CVU girls capture historic cross-country title

Courtesy photo by Scott Bliss
CVU girls cross-country athletes win their ninth straight Division I state championship on Saturday.

The Champlain Valley Union girls cross-country team needed a standout performance in order to capture a historic ninth straight Division I state championship.

Freshman Alice Larson came up with the performance that the Redhawks needed, finishing in fourth place during Saturday’s state meet to lead the team to the trophy.

“This one is historical,” said CVU coach Scott Bliss. “No one has ever won more than eight in a row. Because of all the different things that we have dealt with, this one means more.”

Jennifer Ireland followed up Larson’s finish by crossing the line in fifth. Chloe Andrae finished in 10th place, Ella Whitman was 16th and Cate Noel wrapped it up for the Redhawks in 17th place.

“Our normal No. 1 girl was was No. 4 at the state meet and our normal No. 5 really picked us up,” Bliss said. “We preach that we need all seven girls.

“There is a culture, a culture of we don’t do it for the individual, we do it for the group. They are willing to give a little bit more.”

The performance of the CVU harriers was just enough to help them top second-place Burlington. The Redhawks had 44 points, coming in just three points ahead of the Seahorses.

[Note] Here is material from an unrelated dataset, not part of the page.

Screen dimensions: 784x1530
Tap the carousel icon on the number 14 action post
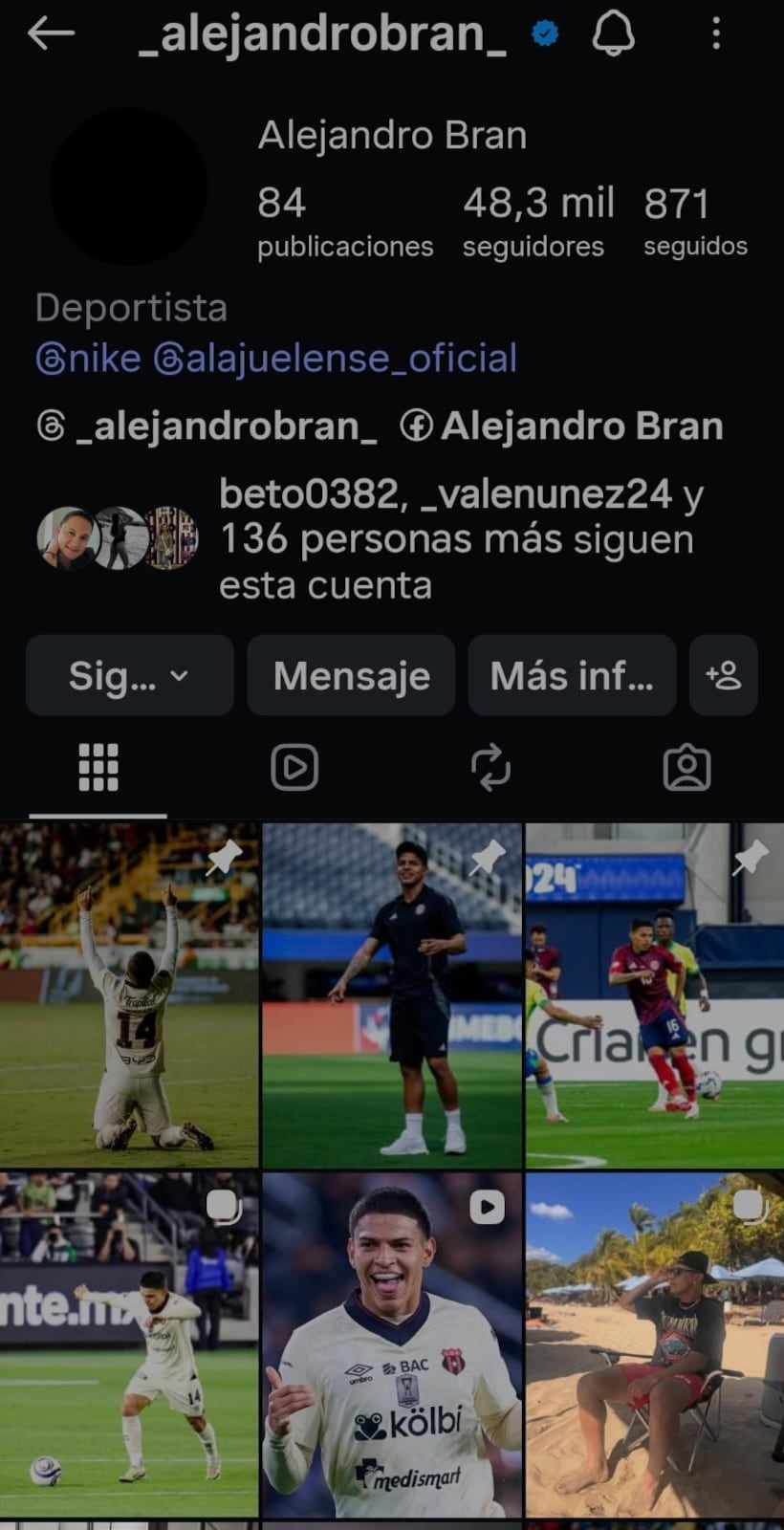[x=225, y=1208]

The ninth state title seemed like a sure thing at the start of the season, when CVU was supposed to return five of its runners from last season. But injuries cost the Redhawks two of its top runners (another decided not to return) and CVU was forced to rely on its depth.

Andrae’s return a few weeks ago helped boost the chances for CVU on Saturday.

“That’s why we travel as much as we do,” Bliss said. “We put them in situations that are challenging to prepare them for when they might be in that situation in the state meet.”

The depth and the top performances helped carry the Redhawks’ historic win – no cross-country team, boys or girls, has won more than eight titles in a row – something that the runners did not even know they were running for.

“No one knew but me, not even my assistants knew,” Bliss said. “I didn’t want anyone thinking about it. It’s hard enough when you are expected to win every time you step on the line.”